Tuesday, April 19, 2011

Goldman Sachs, The Sulking Boy

Power makes you do silly things. What, you did not include Goldman Sachs in your mega-IPO?? What a travesty! I will teach you all a lesson then. We are Goldman Sachs, we can make or break you, just you watch, don't you know we get a slice of all major deals globally or were you born yesterday. We can even get our government to bailout the very companies who then graciously promptly pay us back with the bailout funds.


Goldman Sachs, which ranks first in managing global share sales this year, is sulking after it didn't get an invitation to Glencore's coming-out party.

The giant Switzerland-based commodities trader is set for a dual listing in Hong Kong and London and may raise as much as US$12.1 billion (HK$94.38 billion).
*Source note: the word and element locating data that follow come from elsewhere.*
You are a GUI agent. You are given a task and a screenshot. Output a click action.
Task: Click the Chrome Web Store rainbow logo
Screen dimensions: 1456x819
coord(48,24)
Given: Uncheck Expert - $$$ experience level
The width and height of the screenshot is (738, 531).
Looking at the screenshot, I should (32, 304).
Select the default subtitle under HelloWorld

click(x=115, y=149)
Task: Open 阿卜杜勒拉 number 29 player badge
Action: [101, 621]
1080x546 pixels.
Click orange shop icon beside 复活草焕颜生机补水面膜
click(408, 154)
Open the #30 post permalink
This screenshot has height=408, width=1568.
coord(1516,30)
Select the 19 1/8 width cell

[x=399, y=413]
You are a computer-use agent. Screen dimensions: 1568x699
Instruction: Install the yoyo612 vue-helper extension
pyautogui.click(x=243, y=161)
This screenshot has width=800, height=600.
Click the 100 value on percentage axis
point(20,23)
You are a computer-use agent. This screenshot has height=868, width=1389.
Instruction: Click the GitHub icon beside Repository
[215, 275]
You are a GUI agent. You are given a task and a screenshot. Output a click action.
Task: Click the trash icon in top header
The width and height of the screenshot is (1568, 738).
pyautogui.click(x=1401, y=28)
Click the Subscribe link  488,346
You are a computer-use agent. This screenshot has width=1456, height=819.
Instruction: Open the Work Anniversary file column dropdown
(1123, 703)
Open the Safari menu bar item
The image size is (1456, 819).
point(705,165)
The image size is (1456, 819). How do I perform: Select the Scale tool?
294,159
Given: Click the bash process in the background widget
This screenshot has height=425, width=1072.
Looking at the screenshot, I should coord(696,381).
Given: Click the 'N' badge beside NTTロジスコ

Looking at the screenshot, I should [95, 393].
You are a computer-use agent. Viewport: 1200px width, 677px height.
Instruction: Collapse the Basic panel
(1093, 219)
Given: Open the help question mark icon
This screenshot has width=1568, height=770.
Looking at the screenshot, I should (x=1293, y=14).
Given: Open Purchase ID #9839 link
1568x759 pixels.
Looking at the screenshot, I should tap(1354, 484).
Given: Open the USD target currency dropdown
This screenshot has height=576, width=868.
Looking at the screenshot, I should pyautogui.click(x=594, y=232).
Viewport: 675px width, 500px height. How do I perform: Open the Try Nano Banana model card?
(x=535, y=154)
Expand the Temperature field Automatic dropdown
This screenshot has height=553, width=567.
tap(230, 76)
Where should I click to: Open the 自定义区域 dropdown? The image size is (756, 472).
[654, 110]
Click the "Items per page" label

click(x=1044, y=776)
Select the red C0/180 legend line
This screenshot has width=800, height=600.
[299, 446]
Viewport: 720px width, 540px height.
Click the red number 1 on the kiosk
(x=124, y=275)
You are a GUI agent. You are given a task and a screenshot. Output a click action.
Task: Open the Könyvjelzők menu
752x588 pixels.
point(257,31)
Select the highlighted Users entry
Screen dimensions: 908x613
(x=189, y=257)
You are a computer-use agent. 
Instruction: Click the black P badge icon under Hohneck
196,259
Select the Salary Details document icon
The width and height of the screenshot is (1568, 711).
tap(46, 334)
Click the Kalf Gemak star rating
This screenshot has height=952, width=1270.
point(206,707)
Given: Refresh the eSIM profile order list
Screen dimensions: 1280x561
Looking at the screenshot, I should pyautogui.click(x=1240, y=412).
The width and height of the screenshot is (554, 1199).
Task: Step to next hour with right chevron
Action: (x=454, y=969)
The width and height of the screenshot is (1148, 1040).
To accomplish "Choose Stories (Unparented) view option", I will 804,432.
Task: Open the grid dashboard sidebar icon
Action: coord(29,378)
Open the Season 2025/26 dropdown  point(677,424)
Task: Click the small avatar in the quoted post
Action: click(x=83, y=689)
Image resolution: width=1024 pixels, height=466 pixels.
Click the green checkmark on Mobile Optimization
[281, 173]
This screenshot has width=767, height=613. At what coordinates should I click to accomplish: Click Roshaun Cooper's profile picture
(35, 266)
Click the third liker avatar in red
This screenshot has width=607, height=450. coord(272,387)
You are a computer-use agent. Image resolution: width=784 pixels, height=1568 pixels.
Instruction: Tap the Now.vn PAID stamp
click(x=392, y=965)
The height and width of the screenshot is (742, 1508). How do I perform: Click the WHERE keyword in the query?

But Goldman is the only one of Wall Street's big investment banks not to be included in the syndicate of nine handling the float. The syndicate is expected to share in a large cake - US$300 million in fees. Goldman was left out because Glencore's board felt there was "no need" to involve it.

So, what did Goldman Sach do ... Goldman said last week that the risks of investing in commodities outweigh potential gains, dropping its recommendation to buy a basket of raw materials including crude oil, copper, cotton and platinum.

"Sell oil, cotton, copper, soybeans and platinum!" urged the commodities oracles at Goldman Sachs, in a surprise note last week.


Well, do you know why Goldman Sachs was left out? I guessed its because Glencore is a huge commodities trading outfit, and Goldman Sachs is also the world's biggest trading unit in everything, including wayward human souls. I am sure they have crossed swords many times in the past, loading big, unloading big positions and is bound to ruffle each other's gilded gold feathers. You fuck me every now and then as a trading competitor, and now you want a share of my US$300m fees in my IPO, go fly your own kite Goldman.